RECORDS SHOWN =>
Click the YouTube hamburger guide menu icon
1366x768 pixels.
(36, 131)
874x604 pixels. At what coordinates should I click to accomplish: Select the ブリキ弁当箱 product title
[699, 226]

EXERCISE BRIEF =>
Only one span is to be repeated: the line with "874x604 pixels. At" through the final line of the entries above, word for word.

COMPLETED TASK =>
874x604 pixels. At what coordinates should I click to accomplish: Select the ブリキ弁当箱 product title
[699, 226]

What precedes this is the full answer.